It was the bohemian chic-ness that attracted me to Montmartre, part of the 18th arrondissement – suburb – of Paris. My interest was piqued as to why a number of world-famous artists such as Salvador Dali, Claude Monet, Pablo Picasso, Vincent van Gogh as well as a host of other writers and artists lived upon Paris’s lone hill.
My friends have raved about the area, telling me that it’s a must visit and that I’d fall in love with the area; this only led me to be skeptical that Montmartre would be a let down after the buildup. So with some level of trepidation I spent half a day exploring Montmartre from its art to its Place du Tertre, the town centre filled with cafes and vendors selling artwork; I even discovered just how tasty a Nutella crêpe was on a cold winter day and had my soul saved – not once but twice – when I accidentally attended Catholic services at both of the churches of Montmartre.
But I discovered the best way to explore Montmartre was to simply walk.
With the exception of the stairs to get up and down the hill, Montmartre is an easy place to walk around. Even if you take the stairs to the top of the hill – something I recommend you do – you’ll be entertained with an array of street art adorning the walls. Be sure to look out for a stuffed robber escaping through one of the windows, stuffed animal heads displayed like trophies, and a series of more romantic sticker art.
Montmartre’s art is scattered across the arrondissement, from the stairs to the side alleys. Whilst exploring the street art you may find that you are in need of some ‘sweet art’ instead and find these cute dolls made from different candy, shaped as either girls or boys.
Walking through Montmartre I found the area emanating an aura of romanticism; perhaps it was the beautiful views over Paris, the Bohemian nature or the village feel of the area – but perhaps it was because I kept running into loved-up couples canoodling together in the streets.

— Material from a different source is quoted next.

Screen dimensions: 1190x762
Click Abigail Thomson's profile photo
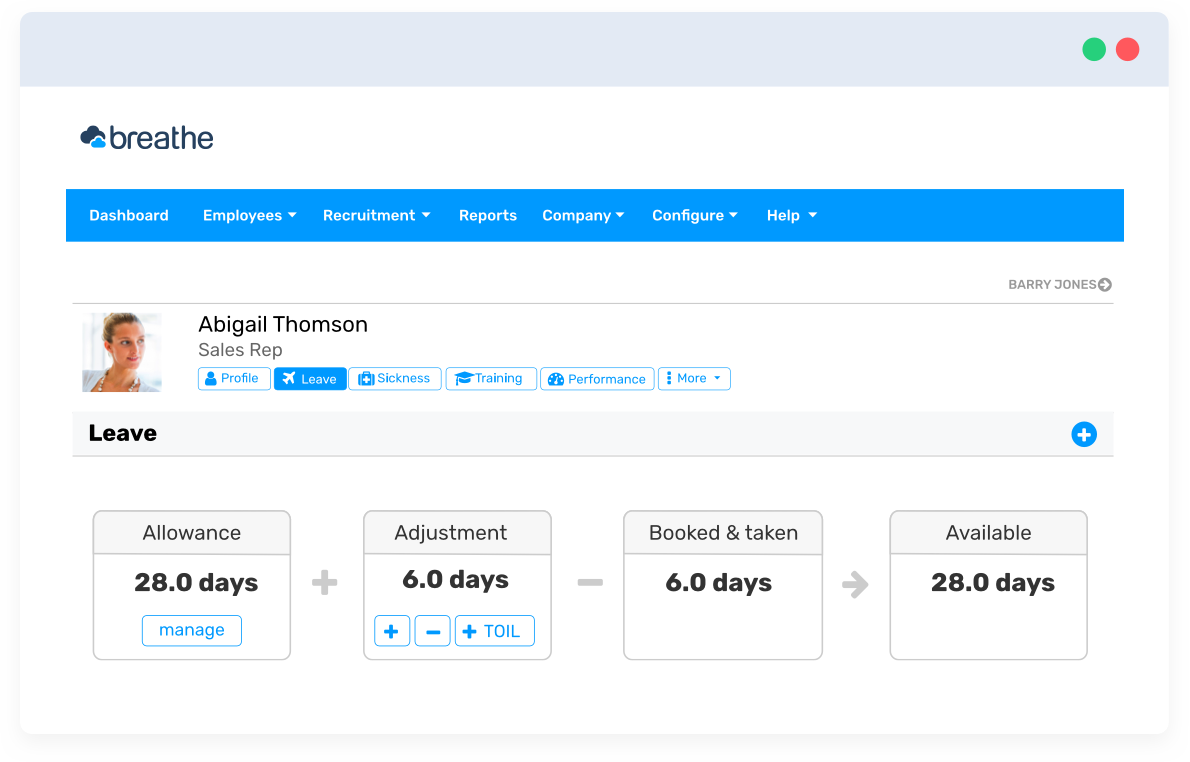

I’d found love locks in other areas of Paris, but was surprised to see quite a number atop the hill. My favourite love lock was chained to the railing of the main staircase leading up to Montmartre, where hundreds of people would walk past it every day and only a handful would take notice of it. Romance also came in the form of the Au Clair de La Lune, a hotel-cum-restaurant on Poulbot; priding itself for the romanticism that the restaurant inspires the restaurants interior is bathed in blue and white to represent the moonlight.
But it’s the churches of Montmartre that really appealed to me. With their intricate designs like the one opposite the metro station, or the vaulted ceilings and with the sun streaming through the stained glass windows of Saint Pierre de Montmartre, or the grandeur and symbolism of the Sacre Coeur. Photos inside the Sacre Coeur are forbidden, but I managed to take a few cheeky shots with my iPhone.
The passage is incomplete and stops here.